The crafting in Wildstar has both Talent trees, where you can increase the effectiveness of the items you craft, and Tech Trees, almost like a spec option inside the trade skill. You make a certain amount of one item to unlock new schematics, and you can build your skills in any direction. If you aren't interested in PvP armor, for example, you can skip the requirements for learning it and concentrate on using your materials to upgrade your PvE armor. You can come back to the PvP stuff later, if you wish. With this layout, though, it takes a long time before you unlock new things to make, so it can feel like you're not progressing or out-leveling the gear you can make.
Housing is always highly requested in MMOs, and happily, Wildstar joins the ranks of the handful with the option, which is unlocked at level 14. You buy and clear a plot of land, and then it's yours to use as you wish. You start with basic home options and can build bigger and more elaborate buildings as you gain levels (and gold). The decoration options are nearly endless, and there are no designated furniture spots, and I didn't encounter a limit on the amount of items you can include. Put whatever you want, wherever you want, whether inside your home, in your yard, or on the outside of the building. Build the sci-fi cartoon home of your dreams —eventually. You essentially start out in a tent in the middle of a field, and you have to work your way up. Like everything else in Wildstar, it's not an easy climb. To me, that makes the mad-scientist mansion I will one day own feel that much more fulfilling. They didn't just hand me a mansion; I earned it.
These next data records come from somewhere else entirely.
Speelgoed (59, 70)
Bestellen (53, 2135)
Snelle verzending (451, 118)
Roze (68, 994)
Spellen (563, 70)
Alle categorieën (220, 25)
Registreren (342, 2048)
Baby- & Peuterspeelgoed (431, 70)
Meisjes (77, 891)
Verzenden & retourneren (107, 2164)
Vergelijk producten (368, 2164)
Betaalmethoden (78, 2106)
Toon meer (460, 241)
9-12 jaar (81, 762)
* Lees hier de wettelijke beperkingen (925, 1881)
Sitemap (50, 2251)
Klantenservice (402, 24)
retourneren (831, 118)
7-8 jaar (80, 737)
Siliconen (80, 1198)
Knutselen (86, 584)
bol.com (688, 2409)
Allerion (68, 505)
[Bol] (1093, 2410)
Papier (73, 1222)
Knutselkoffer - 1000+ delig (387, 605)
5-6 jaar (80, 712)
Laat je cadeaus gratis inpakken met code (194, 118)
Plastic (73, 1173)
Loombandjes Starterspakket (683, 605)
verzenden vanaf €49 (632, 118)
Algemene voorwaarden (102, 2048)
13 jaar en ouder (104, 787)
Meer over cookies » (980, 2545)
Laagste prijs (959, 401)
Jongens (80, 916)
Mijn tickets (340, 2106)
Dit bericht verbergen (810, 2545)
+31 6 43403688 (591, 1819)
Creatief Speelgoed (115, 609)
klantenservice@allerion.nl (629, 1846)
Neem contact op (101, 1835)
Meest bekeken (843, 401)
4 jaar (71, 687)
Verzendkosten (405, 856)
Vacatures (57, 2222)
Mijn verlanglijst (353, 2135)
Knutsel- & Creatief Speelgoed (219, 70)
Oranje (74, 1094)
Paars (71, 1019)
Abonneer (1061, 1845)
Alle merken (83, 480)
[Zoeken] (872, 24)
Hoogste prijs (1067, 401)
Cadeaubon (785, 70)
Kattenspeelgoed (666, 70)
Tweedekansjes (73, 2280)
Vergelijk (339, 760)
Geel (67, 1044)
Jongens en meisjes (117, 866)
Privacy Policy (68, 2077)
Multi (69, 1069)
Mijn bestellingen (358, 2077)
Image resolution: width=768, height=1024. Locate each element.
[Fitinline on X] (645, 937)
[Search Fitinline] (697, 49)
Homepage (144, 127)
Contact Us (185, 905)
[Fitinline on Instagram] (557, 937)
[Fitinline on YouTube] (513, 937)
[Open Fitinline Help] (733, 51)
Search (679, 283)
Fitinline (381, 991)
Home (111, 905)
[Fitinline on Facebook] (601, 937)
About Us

The graphical style can be a little off-putting. As other games are trying harder for realism, Wildstar went in the opposite direction. The characters have over-exaggerated proportions, the environments are saturated and colorful, and the whole experience looks like something I watched on Saturday mornings as a kid. It's still fairly graphically dense, however, with my computer barely reaching minimum specs.
Wildstar is a breath of sci-fi fresh air in a genre saturated by orcs and elves. Everything in the game is easy to learn and difficult to master, and the challenge is equally as refreshing as the setting.